**The request**. Reproduce the listing lines from the one with "This screenshot has height=575, width=1022." to the one with "the hamburger main", swapping "screenshot" for "page" and changing nothing else. Omit the pictures.

**Records provided**.

......

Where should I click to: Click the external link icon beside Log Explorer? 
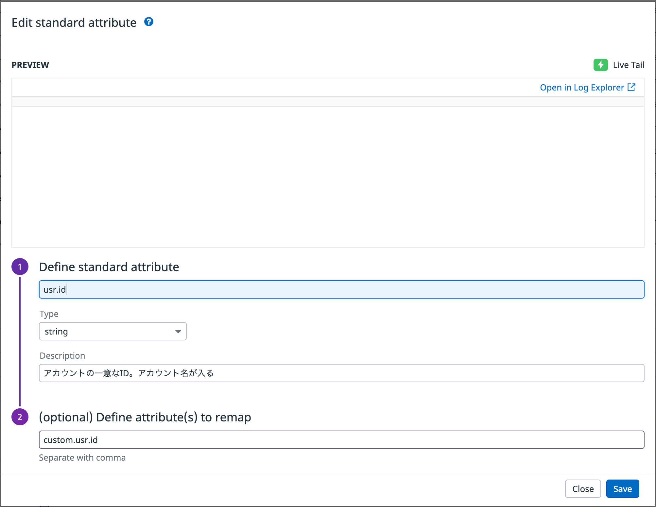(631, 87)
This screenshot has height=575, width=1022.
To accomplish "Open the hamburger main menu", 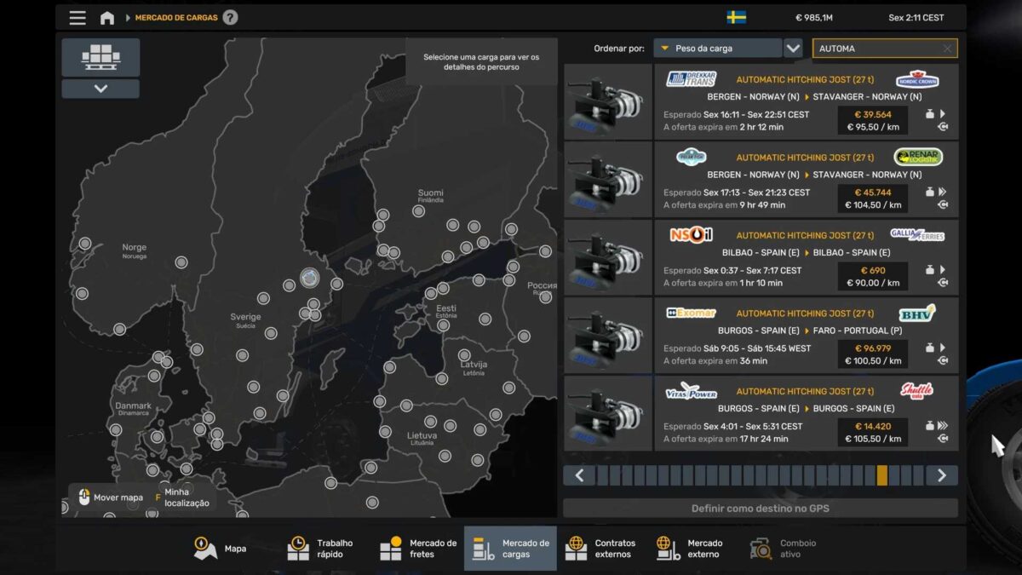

......

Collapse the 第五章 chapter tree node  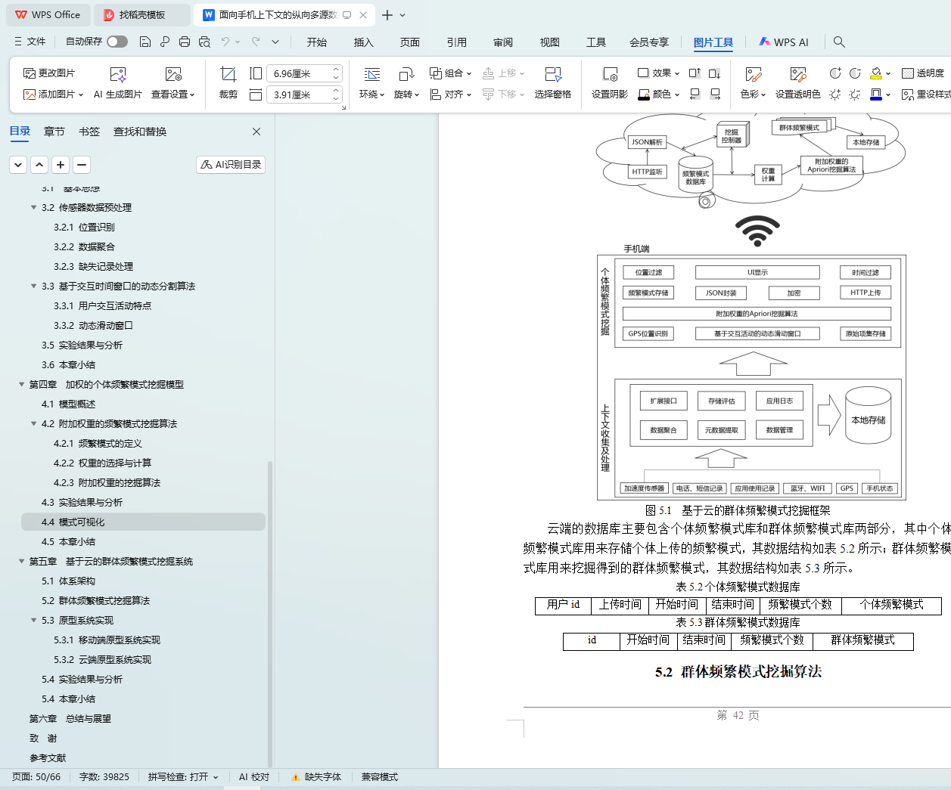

......

**Complete response**.
This page has height=575, width=1022.
To accomplish "Open the hamburger main menu", 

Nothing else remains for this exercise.